You roll onto your back. “Okay fine, Professor Boyfriend. Teach me again.”
He opens his notebook. “p equals m times v. p is momentum. m is mass. v is velocity. This is high school level—”
“Why is it p?” you interrupt. “Why not m? Or z? For zoom?”
“Because it stands for impetus. In Latin.”
“…You’re making stuff up.”
“I swear on every brain cell you’ve ever killed—”
You beam. “That’s so many.”
“You’re going to pass this class if it’s the last thing I do.”
You lean forward. “So what if you were the object and I was your velocity?”
He stares. “Then the result would be chaos.”
You pretend to write it down: Me = chaos.
He sighs. “Baby. Focus.”
You sit up straight. “Okay. Let’s start again.”
“Momentum equals mass times velocity. Got it?”
“Yes,” you nod.
“So if an object has a mass of 5 kg and it’s moving at 2 m/s—what’s the momentum?”
You blink. “...Ten?”
“YES! See?
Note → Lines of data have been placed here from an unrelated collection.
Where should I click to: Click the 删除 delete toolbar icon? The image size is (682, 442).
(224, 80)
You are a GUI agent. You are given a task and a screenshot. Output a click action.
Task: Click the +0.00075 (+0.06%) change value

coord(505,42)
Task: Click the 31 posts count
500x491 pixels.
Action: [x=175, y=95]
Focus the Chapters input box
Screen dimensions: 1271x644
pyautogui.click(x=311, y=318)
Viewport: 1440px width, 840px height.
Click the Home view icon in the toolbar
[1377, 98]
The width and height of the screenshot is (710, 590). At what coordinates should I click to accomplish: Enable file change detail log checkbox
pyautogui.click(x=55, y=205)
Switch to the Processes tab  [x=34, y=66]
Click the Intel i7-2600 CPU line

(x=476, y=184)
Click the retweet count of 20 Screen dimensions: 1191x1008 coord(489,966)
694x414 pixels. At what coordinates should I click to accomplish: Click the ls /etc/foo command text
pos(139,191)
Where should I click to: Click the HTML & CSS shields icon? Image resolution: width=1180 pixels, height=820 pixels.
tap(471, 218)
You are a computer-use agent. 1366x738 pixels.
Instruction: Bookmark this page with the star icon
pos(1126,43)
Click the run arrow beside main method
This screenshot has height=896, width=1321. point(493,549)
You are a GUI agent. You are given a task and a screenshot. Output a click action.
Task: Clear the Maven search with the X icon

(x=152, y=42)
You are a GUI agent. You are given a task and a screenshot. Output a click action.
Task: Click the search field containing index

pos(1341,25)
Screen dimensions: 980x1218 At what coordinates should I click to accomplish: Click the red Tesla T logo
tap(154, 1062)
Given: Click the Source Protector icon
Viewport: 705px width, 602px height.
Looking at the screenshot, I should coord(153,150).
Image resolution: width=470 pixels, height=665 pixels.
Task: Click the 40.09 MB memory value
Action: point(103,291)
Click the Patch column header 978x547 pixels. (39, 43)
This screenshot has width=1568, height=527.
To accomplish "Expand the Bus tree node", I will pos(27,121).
That’s right! Okay,” he continues, “what if it’s 3 kg and 4 m/s?”
“...Seven?”
He stares. His soul leaves his body.
“...I was doing so well.”
He puts the notebook down. “Momentum. What is it?”
You sit up straighter. “Mass times velociraptor.”
“Velocity.” He corrected.
“Right. That’s the dinosaur one.”
He closes his eyes. “I’m in love with her. She’s perfect. I’m going to cry.”
You nudge him. “Wait, wait, I got this. If I run at you full speed and tackle you… that’s momentum?”
“That’s assault. But yes, technically.”
“I’m basically physics now.”
“You’re chaos in a hoodie.”
A week later...
Same dorm. Same hoodie. But this time—you’re bouncing with nerves, exam results tucked behind your back.
“You first!” you chirp.
Vixen raises a brow and shows you his: 1.00. Of course.
You pout. “Not surprised.”
“Your turn.”
You inhale and show him yours.
He stares. “Wait. You got a 1.50?”
You nod proudly. “I passed!”
“You did better than last time!”
“I’m ascending.”
Vixen pulls you into his lap. “That’s my girl.”
You giggle. “So. Was it your expert tutoring, or your hoodie’s magic?”
He smiles into your hair. “Tell me the truth… did you actually study, or just memorize the momentum formula because I yelled it five times?”